Es decir, la clase de post-noir que no necesita de caso, que es el caso, porque ante los ojos del lector, que sigue, hipnótico, a una electrizante (y profundamente nihilista) voz narrativa, una primera persona que no duda en hablar de todo aquello que podría destruir, todo aquello que podría descuartizar, se crea el caso.
Eileen Dunlop es una chica aburrida de no tener nada mejor que hacer que conseguirle ginebra a su padre -cada maldito día- y de tomar los datos de cada nuevo delincuente juvenil que ingresa en el centro de menores para el que trabaja como secretaria. Un centro de menores, una "cárcel para niños" como prefiere considerarlo ella, al que llama Moorehead en honor al espantoso casero que tendrá años después, Delvin Moorehead. Porque sí, hay un más tarde. Pero el lector sabe desde el principio que algo horrible sucedió en algún momento. Algo que hizo que ella desapareciera. Y ese algo tiene que ver con otra mujer, la tal Rebecca Saint John. Una aparentemente encantadora educadora recién contratada por el alcaide del centro de menores.

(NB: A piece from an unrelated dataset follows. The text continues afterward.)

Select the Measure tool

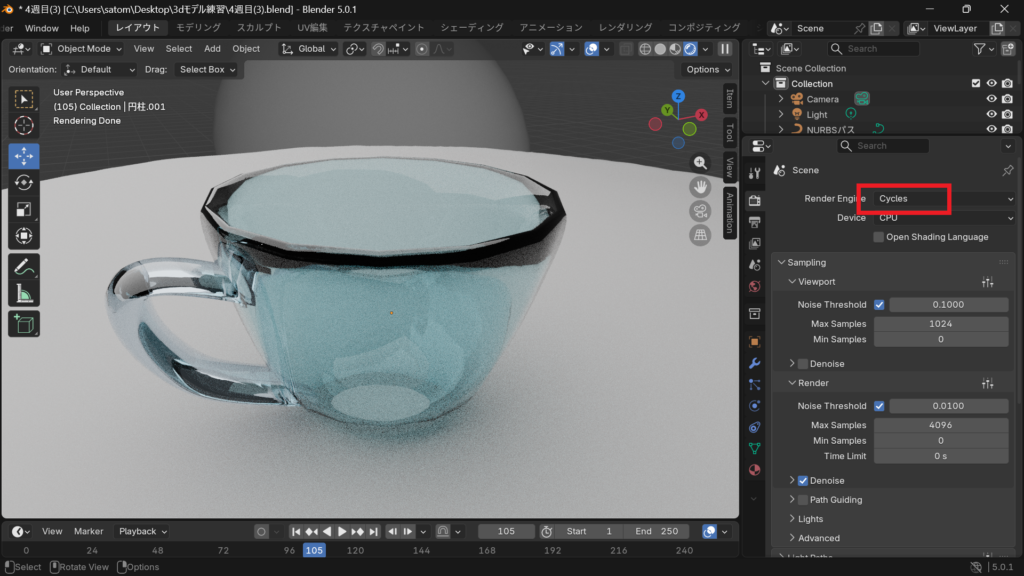pos(24,293)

Y se diría que una delgada línea de monstruosa desorientación existencial, de inseguridad juvenil no resuelta, de deslumbramiento femenino, une la novela de Moshfegh con, permitámonos el cambio de registro, Las chicas de Emma Cline, y toda ficción que se sumerja en aquello que una chica puede llegar a significar para otra chica.

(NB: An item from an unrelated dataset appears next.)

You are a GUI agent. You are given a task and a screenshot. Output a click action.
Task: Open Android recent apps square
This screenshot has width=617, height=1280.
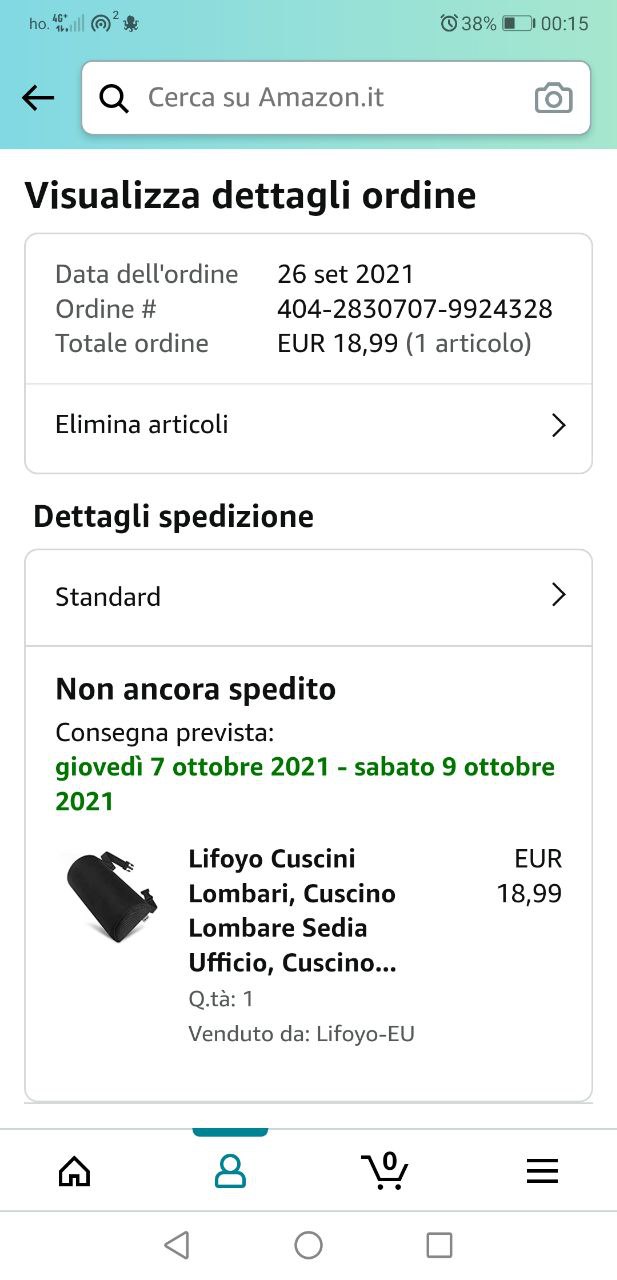439,1245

En su millonario debut, Cline conjuraba fantasmas del pasado y utilizaba a Susan Atkins, una de las chicas del clan de Charles Manson para crear a la magnética Suzanne, el personaje que lleva a la perdición a Evie, la protagonista, una chica que sólo quiere ser aceptada, y admirada, de la manera en que sólo otra chica puede admirarla, porque sólo con su apoyo se sentirá completa, será, de una vez por todas, ella misma.
Pues bien, eso es exactamente lo que ocurre con Eileen: que no ha sido más que pedazos desordenados de sí misma, hasta que se cruza con Rebecca. Rebecca es todo aquello con lo que Eileen siempre ha soñado: una amiga. Alguien que, pese a parecer provenir de otro planeta, un planeta en el que la inseguridad no existe y en el que todo puede ser divertido, la acepta. Acepta a una sociópata que viste la ropa de su madre muerta. Pero, ¿de veras lo hace?
Para resolver el misterio habrá que enfundarse las botas de nieve de Eileen -esa es la sensación que se tiene mientras se lee, que se está ahí, con ella, respirando monóxido de carbono mientras conduce su coche, el del tubo de escape estropeado- y recorrer el helado manto de X-ville, la ciudad sin nombre que está en algún lugar entre Boston y Nueva York, y vérselas con la sensación de que, como dejó dicho Patrick Bateman, las salidas no existen. Moshfegh ha construido la pesadilla noir perfecta. La clase de pesadilla que no querrías que acabara nunca. Si es que esa clase de pesadilla existe.